Note: Global Justice Ecology Project is the North American focal point for Global Forest Coalition.
-The GJEP Team
June 3, 2013. Source: Global Forest Coalition
As another round of climate talks opens today in Bonn, Germany, a coalition of human rights and forest groups have launched a manual for communities on alternatives to REDD+ and other forms of ‘green land grabbing’.
The manual, which has been produced by the Global Forest Coalition, Critical Information Collective, Biofuelwatch, the ICCA Consortium and EcoNexus highlights the risks of REDD+ projects and large-scale bioenergy production schemes for communities. Many of these schemes have been associated with involuntary displacements of communities and other forms of so-called ‘green land grabbing’.

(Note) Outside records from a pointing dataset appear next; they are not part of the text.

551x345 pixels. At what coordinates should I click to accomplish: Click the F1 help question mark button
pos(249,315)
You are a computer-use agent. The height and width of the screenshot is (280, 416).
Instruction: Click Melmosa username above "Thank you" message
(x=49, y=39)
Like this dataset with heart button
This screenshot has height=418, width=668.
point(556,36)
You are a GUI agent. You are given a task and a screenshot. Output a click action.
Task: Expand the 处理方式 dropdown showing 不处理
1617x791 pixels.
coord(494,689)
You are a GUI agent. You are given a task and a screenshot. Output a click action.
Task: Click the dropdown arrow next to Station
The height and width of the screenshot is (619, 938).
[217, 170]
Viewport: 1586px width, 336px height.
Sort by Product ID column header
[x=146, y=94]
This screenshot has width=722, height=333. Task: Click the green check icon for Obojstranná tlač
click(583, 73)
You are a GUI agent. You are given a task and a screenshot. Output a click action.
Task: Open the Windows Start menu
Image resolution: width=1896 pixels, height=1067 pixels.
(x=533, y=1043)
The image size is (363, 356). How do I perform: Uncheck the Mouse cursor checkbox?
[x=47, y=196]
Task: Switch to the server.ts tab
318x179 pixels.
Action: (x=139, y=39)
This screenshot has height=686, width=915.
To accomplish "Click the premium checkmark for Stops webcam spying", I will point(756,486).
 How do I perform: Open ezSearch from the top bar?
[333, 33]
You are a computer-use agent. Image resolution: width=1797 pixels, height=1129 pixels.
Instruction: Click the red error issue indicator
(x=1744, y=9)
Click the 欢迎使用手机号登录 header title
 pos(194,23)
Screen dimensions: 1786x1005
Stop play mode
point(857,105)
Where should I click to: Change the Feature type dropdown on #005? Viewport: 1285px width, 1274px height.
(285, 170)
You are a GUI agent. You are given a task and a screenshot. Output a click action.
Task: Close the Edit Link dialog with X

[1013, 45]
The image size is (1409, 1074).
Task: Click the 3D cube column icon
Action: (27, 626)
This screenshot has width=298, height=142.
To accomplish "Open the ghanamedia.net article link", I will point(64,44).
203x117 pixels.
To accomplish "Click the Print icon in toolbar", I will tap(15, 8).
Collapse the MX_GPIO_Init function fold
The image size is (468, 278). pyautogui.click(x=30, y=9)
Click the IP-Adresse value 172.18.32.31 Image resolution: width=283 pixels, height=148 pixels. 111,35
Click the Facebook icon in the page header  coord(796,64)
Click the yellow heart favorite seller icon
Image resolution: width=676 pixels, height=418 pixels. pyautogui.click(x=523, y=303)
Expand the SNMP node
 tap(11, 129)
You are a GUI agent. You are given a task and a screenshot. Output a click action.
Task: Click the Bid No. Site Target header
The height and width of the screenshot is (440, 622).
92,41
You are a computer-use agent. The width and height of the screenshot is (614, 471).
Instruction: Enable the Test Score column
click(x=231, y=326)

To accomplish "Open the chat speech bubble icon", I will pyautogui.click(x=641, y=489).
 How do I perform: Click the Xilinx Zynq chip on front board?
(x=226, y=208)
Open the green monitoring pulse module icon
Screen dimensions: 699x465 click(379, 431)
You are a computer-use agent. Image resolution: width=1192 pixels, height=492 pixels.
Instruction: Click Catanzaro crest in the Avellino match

“REDD+ was promoted with the fairy tale that it would generate up to 30 billion USD per year in payments to countries and communities who conserve forests, but the voluntary forest carbon offset market has provided less than 1 percent of that amount and public funding is declining” cautions Simone Lovera, executive director of the Global Forest Coalition, who will attend the upcoming talks. “So Indigenous Peoples and local communities risk being cheated into contracts that take away their rights to control their own lands and territories in exchange for very uncertain financial rewards.” Negotiations about REDD+ funding stalled at the climate talks in December 2012.
Demand for biomass (for biofuels and for manufacturing in proposed new ‘bioeconomies’) is already increasing rapidly, and is likely to lead to yet more landgrabbing and industrial logging in forests.
The manual proposes several alternatives to green land grabbing, including the recognition of territories and areas conserved by Indigenous Peoples’ and local communities (ICCAs) and the development of Community Protocols that help communities to identify their own conservation and development priorities.
“Indigenous Peoples and local communities have conserved their territories and areas before money was even invented” highlights M. Taghi Farvar, President of the ICCA Consortium. “They need something that can be given to them today, i.e. legal and political recognition of their own capacities and conservation efforts. They need policy support for sustainable livelihoods. They need the withdrawal of the perverse incentives that ruin their local economies… What they do not need is false promises about payments that might never come.”